So I guess a post with this title shall appear. My cold has abated, and the laundry is done, five loads yesterday that usurped the writing which I had planned. Initially I felt a little guilty, but assuaged myself that unless I felt so called to create, best to get the washing done instead. And today I was rewarded for my patience by managing an entire chapter, albeit on the concise side. However, a chapter is a chapter, and at this point, I’ll take whatever words emerge.
Ten years ago I couldn’t have halted the words with a steamroller, but that isn’t what I want to address today. Today I’m fifty-one and grateful for whatever prose I can muster. And lately I’ve been wondering if once I complete The Hawk, will I even embark upon another fictional project? Right now I’m feeling rather drained, not sure if it’s the dregs of my head cold, or just age. It’s also due to other concerns, not of a bothersome nature, but of sheer joy; grandkids are a hoot, and I’m so pleased to be as involved in their little lives as I am blessed to be. And there’s the sewing, coming out of left field like a shot off of Babe Ruth’s bat. Years ago between novels I checked out the ocean, but I haven’t been to Capitola in…. A very long time. These photos are from four years ago, my goodness, as if the Pacific disappeared or I forgot my way there. Instead of traipsing off to photograph the waves, I stay home and fashion quilts, or spend my time with wee ones.

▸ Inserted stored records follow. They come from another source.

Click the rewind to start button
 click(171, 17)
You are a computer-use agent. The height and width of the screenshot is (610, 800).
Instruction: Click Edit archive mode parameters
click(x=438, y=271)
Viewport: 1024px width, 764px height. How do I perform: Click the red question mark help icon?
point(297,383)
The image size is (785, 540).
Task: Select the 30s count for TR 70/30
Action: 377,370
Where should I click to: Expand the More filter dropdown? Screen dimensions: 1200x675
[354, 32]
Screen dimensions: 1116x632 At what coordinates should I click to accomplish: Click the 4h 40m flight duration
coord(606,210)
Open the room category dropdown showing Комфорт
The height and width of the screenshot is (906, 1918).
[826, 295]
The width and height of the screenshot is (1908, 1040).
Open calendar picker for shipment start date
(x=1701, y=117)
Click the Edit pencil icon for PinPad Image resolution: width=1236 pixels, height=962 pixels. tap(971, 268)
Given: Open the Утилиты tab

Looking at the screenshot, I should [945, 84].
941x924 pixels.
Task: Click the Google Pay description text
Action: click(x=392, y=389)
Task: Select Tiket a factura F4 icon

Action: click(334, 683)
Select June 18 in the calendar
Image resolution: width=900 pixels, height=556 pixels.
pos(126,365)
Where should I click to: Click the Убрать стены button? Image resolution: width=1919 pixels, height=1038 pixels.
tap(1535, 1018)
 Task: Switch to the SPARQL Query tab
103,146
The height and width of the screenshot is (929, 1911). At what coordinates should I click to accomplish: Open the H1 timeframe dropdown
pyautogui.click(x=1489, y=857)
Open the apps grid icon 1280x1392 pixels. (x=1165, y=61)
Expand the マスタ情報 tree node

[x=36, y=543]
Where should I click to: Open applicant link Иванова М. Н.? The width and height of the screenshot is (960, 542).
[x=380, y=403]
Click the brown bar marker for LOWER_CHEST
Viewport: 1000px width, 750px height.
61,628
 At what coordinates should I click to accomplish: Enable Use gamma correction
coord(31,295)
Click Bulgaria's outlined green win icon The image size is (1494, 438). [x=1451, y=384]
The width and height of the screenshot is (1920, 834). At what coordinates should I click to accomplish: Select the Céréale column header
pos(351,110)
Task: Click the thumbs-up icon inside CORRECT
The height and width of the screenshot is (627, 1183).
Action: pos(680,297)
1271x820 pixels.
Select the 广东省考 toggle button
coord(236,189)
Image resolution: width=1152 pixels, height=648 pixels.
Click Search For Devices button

Yes indeed, different rhythms have overtaken me.
So, how to write a book when my time is so splintered? Others do it, lots of others, but my technique has previously been that of a horse with blinders, only the story in my view. That was fine when my kids weren’t parents, lol. I could accommodate their solo needs, but now all bets are off. Not even my father’s battle with cancer impeded upon my word count; I wrote to maintain a modicum of sanity. But this new generation is another kettle of fish entirely, and I suppose I’m glad to have released The Hawk in installments, providing impetus to finish it. For the first time in a long time, the urge to write is diminished, although thankfully not absent. But has that waning desire set a precedent for future stories? Only time will tell.
What I need to remember is exactly what saved my bacon yesterday; when it’s time, the words will come. Trusting in that is essential, because it’s not merely about writing fiction. It’s about any such project that needs my focus. Age has affected my authorial drive, but I can’t just throw up my hands and whine that I can’t do it. I can write, it’s a matter of accepting where writing now falls within my life. And that for now, it’s okay to move other items up on the list. Nietos won’t be toddlers forever, and perhaps as my forties was the decade to learn to write, my fifties will be more about reflection. I have to evolve, even if it means a reduction in the output. What I write now is certainly better than what I was spewing in 2007, ha ha. Better to honor quality over quantity.
And the best of all is to take this journey one step, or word, at a time. Again it’s about trusting in a greater good, as well as not taking myself so seriously. And to remember I will never write this story again (thank you Jesus!). Each day with these characters is a gift all its own. I’ll revel in that when feeling uninspired, then wait for my brains, heart, and soul to be equally engaged. When that occurs, no steamroller around can stop me.